Overview
- Manufacturer: Oldsmobile (General Motors)
- Production: Concept car only

Body and chassis
- Class: Mid-size luxury car
- Body style: 4-door sedan
- Layout: Rear-wheel-drive
- Related: Oldsmobile Intrigue

= Oldsmobile Antares =

The Oldsmobile Antares was a 1995 concept car built by Oldsmobile. The Antares's design was heavily based on Oldsmobile's new "Aurora-look", derived from the 1994 Oldsmobile Aurora.

The Antares is named after a bright star in the Southern Hemisphere, a prominent star in the constellation Scorpius. The Antares is noted as the first vehicle to wear Oldsmobile's then-new corporate emblem.

It shared the same 113.5 inch wheelbase as the Aurora, but was 17 inches shorter in length.
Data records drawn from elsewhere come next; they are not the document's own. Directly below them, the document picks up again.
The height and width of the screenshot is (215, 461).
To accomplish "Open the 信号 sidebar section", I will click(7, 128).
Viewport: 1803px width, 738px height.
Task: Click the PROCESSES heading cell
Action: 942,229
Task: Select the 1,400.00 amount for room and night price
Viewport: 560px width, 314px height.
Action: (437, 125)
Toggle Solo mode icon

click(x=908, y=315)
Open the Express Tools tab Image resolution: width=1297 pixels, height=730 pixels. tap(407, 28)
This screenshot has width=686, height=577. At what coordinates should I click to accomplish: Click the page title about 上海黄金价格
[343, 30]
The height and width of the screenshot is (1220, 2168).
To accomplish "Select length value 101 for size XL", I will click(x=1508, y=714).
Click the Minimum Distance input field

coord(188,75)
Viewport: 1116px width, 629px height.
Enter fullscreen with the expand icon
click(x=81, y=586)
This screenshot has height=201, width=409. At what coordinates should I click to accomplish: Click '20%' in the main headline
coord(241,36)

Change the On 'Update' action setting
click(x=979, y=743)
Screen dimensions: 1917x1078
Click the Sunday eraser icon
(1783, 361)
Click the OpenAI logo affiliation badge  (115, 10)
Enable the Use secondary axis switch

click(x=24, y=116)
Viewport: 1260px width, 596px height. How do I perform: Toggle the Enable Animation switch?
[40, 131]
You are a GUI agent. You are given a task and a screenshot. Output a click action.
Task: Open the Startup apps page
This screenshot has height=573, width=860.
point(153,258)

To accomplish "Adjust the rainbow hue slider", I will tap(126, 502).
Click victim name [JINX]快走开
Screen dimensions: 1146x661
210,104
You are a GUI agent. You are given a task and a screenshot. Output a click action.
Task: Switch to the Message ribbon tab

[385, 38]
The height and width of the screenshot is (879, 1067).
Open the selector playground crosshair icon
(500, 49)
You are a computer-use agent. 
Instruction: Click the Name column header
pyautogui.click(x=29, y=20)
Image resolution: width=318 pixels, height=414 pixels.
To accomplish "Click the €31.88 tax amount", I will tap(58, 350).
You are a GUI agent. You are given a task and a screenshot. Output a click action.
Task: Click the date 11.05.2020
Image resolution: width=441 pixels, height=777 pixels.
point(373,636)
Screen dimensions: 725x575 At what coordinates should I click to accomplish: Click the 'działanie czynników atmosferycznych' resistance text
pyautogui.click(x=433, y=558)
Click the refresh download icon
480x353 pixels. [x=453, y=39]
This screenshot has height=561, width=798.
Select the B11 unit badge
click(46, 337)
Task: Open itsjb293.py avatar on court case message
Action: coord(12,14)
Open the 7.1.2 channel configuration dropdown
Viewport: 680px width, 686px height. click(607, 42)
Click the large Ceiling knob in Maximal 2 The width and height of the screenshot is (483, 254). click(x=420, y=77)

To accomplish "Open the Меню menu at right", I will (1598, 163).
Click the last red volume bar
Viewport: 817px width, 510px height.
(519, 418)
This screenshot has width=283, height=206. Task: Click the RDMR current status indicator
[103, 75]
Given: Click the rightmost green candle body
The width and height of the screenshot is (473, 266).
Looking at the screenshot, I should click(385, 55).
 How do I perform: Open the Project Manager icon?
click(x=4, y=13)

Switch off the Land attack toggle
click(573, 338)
Contrary to belief, the Antares' design cues were not used in the Oldsmobile Intrigue. Rather, the Intrigue was designed in 1993.

The original intention of the Antares was to be the 4-door successor of the Oldsmobile Eighty-Eight. Oldsmobile had intended to push the Aurora further upmarket for the second generation, which would have opened up more room within the lineup for the Antares (also possibly to be named the Aurora V-6 or simply Aurora 6, as focus group testing revealed a dislike for the Antares name). The second generation Aurora was to ride on the same platform as the redesigned Buick Riviera, as the original had done, however, Buick axed the Riviera as a result of the sales of all coupes in the North American market declining at the time. The discontinuation of the Riviera forced Oldsmobile to re-engineer the Antares into an acceptable Aurora in a short time. As a result, the Antares never went beyond the concept car phase, and the redesigned Aurora served as the replacement for the Eighty-Eight.

The Antares, along with the Intrigue, were designed by Brigid O'Kane.

At its debut at the 1995 North American International Auto Show, the Antares was awarded the "Best Concept Car" award by AutoWeek magazine.